Promised Land State Park has a centrally located picnic and beach area that is near Promised Land Lake in a woodland setting. The facilities include a sandy beach, boat launch, parking area, fresh water, picnic tables, reservable pavilions, garbage disposal containers, charcoal grills, a concession stand, a boat rental, a sand volleyball court, and restrooms with pay showers.

==Staying overnight==
Visitors to Promised Land State Park who wish to stay overnight have a choice of staying in one of four campgrounds or in rustic cabins that were built during the Great Depression by the Civilian Conservation Corps.

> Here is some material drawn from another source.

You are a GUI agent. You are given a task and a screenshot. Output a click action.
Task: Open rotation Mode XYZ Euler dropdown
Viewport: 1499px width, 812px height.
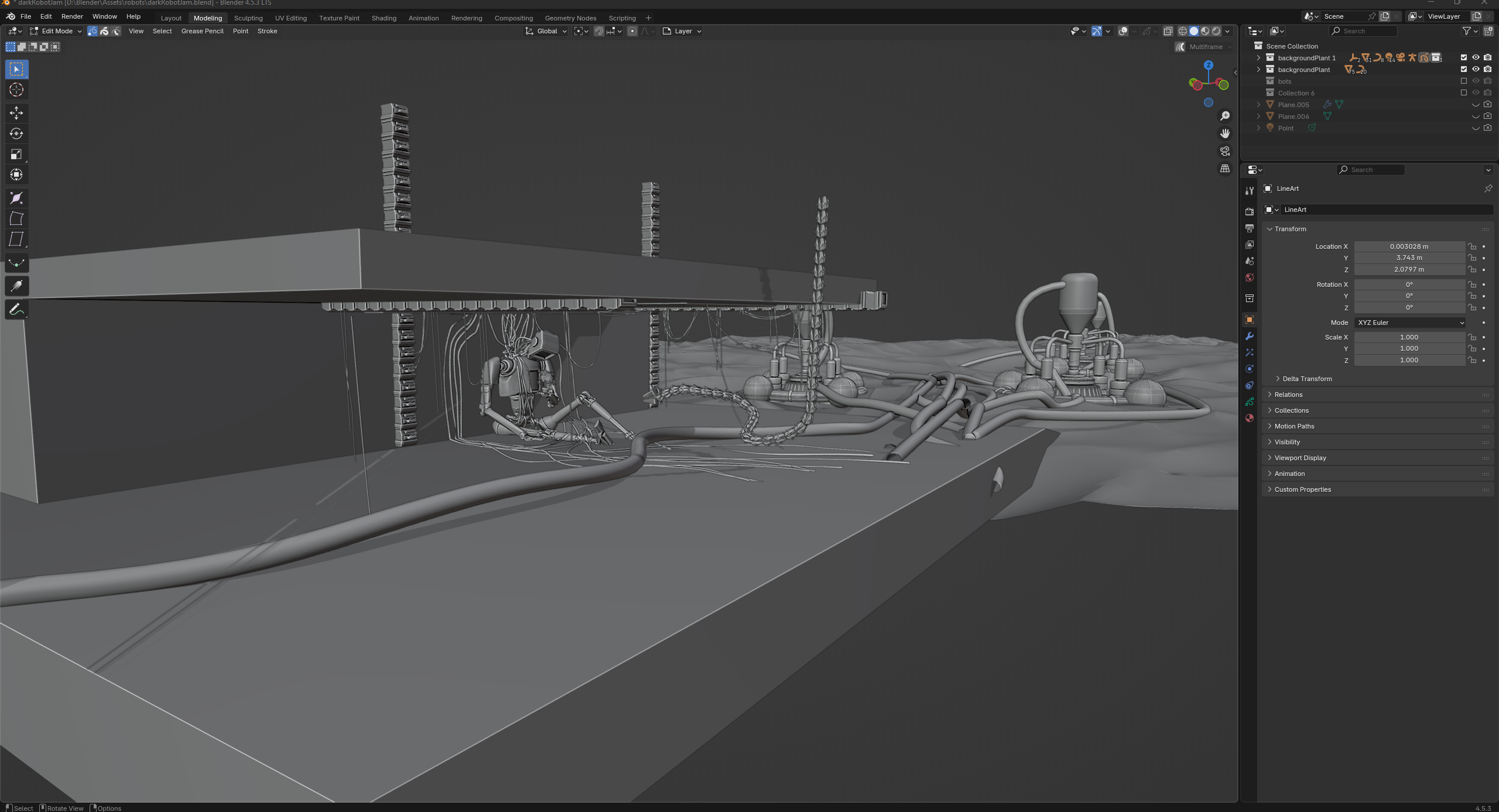pos(1409,323)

- Lower Lake Campground is on Lower Lake. It opens for the season in mid-April and closes in mid-December. The campground has flush toilets and showers with hot water.
- Deerfield Campground is set back in a rocky forest. It is open Memorial Day weekend through Labor Day weekend. It does have flush toilets, but the nearest pay showers are in the picnic area. Deerfield campground is over 95 years old. During 2010 renovations, each campsite received a new table, fire ring and lantern holder. Also, some of the ground was leveled for easier access.
- Pickerel Point Campground is on a peninsula on the southern end of Promised Land Lake. There are walk-in campsites situated at various points along the shore. It was renovated and re-opened on June 29, 2012. It has modern camping facilities, including bathhouses with green technology and the first sites with sewer hookup in all the state parks in Pennsylvania.
- The Pines Campground is open Memorial Day through Labor Day. It is on the northwestern shore of Promised Land Lake. The campground does have flush toilets, but no showers. There are pay showers nearby in the picnic area.
- Bear Wallow Cabins Colony is a group of 12 rustic cabins that were built and used by the CCC during the 1930s. Each cabin has a fireplace, refrigerator, modern shower and toilet outbuilding, beds and electricity.

==Masker Museum==
The park's Masker Museum features exhibits about the Civilian Conservation Corps (CCC) and its work in the park. CCC exhibits include a barracks of beds, interactive stories, displays and artifacts. The museum also features natural history exhibits about the park's animals, plants and ecosystems. There are activities for children, a bird observation area of the outdoor feeding stations, and a native plant garden.

The museum located off of Pickerel Point Road by the amphitheater and Pickerel Point Campground. Admission is free.